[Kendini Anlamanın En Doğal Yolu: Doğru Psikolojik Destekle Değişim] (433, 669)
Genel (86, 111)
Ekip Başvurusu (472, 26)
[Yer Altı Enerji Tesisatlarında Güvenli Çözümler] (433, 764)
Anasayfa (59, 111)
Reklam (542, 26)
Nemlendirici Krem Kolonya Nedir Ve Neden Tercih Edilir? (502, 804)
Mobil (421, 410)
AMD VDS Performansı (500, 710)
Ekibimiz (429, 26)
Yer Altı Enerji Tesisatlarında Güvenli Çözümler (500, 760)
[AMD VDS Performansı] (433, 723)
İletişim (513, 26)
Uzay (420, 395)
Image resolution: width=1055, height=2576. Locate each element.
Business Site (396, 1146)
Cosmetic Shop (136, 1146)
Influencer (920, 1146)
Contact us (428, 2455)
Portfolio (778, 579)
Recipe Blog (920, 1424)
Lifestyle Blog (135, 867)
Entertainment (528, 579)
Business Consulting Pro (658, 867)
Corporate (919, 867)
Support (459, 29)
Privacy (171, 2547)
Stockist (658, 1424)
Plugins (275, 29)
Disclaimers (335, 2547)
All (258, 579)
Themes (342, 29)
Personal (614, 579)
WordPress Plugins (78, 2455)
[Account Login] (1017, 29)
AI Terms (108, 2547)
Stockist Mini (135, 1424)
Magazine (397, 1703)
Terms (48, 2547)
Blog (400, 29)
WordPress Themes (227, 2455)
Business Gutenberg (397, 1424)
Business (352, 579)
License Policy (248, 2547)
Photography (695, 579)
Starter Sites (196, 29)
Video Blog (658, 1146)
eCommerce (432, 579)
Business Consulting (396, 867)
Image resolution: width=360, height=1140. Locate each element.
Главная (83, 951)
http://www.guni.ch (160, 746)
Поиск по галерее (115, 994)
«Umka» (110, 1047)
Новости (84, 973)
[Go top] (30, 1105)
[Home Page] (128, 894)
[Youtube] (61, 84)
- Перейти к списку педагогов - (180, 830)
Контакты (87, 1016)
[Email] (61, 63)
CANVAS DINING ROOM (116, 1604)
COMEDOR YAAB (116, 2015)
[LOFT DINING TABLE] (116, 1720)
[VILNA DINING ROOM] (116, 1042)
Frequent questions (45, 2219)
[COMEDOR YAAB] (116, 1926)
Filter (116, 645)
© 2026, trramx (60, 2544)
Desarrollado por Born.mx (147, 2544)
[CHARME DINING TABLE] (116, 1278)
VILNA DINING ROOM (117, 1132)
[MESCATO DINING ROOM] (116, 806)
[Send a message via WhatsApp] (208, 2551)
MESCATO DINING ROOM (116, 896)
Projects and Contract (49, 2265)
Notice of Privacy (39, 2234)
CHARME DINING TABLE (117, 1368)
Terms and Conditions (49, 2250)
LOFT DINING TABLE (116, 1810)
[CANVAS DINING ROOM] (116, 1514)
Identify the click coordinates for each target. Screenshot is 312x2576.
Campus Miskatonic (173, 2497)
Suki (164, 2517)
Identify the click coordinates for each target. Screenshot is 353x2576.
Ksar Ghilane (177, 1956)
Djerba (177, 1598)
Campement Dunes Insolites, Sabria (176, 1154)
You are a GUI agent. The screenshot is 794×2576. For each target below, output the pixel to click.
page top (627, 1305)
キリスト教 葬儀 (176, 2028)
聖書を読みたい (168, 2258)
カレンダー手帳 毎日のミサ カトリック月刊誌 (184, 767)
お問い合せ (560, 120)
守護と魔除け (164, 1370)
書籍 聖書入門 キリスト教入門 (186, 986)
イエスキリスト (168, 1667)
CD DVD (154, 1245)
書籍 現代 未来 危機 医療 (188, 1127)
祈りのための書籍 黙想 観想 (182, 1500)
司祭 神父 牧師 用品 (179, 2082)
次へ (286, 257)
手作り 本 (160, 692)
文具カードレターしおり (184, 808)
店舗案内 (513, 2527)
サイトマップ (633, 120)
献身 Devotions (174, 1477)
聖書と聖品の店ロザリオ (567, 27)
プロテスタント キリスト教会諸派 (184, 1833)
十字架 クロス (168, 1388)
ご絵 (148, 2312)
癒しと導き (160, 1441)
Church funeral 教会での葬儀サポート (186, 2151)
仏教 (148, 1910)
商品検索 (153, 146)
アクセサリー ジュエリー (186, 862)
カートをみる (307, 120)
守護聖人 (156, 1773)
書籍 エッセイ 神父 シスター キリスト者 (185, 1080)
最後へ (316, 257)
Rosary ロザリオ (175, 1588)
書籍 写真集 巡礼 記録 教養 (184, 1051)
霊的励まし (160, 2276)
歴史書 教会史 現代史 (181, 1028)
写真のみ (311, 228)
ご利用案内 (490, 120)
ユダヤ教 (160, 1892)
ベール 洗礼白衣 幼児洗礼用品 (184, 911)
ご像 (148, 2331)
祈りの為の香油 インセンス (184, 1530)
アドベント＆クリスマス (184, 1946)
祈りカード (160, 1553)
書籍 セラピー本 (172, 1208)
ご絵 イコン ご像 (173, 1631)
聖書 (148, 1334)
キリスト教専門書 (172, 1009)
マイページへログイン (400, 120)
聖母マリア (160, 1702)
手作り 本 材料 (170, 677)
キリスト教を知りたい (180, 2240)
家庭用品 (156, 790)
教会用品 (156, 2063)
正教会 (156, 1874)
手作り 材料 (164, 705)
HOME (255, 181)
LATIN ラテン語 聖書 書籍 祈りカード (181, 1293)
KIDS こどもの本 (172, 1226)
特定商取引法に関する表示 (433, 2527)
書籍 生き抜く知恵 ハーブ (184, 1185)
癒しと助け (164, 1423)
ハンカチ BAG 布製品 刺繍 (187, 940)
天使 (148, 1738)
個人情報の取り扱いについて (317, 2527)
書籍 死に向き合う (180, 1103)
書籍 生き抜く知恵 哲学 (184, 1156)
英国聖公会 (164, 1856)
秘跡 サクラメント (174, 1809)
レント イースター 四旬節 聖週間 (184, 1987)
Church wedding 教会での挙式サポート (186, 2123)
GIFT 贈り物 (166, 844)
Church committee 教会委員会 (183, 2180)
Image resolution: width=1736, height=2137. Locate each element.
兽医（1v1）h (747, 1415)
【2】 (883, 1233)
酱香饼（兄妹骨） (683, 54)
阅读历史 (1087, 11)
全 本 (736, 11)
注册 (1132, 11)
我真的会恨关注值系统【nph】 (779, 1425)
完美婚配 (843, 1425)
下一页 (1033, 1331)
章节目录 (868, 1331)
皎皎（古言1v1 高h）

_ _ _

» **EXERCISE GOAL**:
Only the lines above that include the word "DINING" belong in the answer; copy each one.

» **RESPONSE TO THE TASK**:
CANVAS DINING ROOM (116, 1604)
[LOFT DINING TABLE] (116, 1720)
[VILNA DINING ROOM] (116, 1042)
[CHARME DINING TABLE] (116, 1278)
VILNA DINING ROOM (117, 1132)
[MESCATO DINING ROOM] (116, 806)
MESCATO DINING ROOM (116, 896)
CHARME DINING TABLE (117, 1368)
LOFT DINING TABLE (116, 1810)
[CANVAS DINING ROOM] (116, 1514)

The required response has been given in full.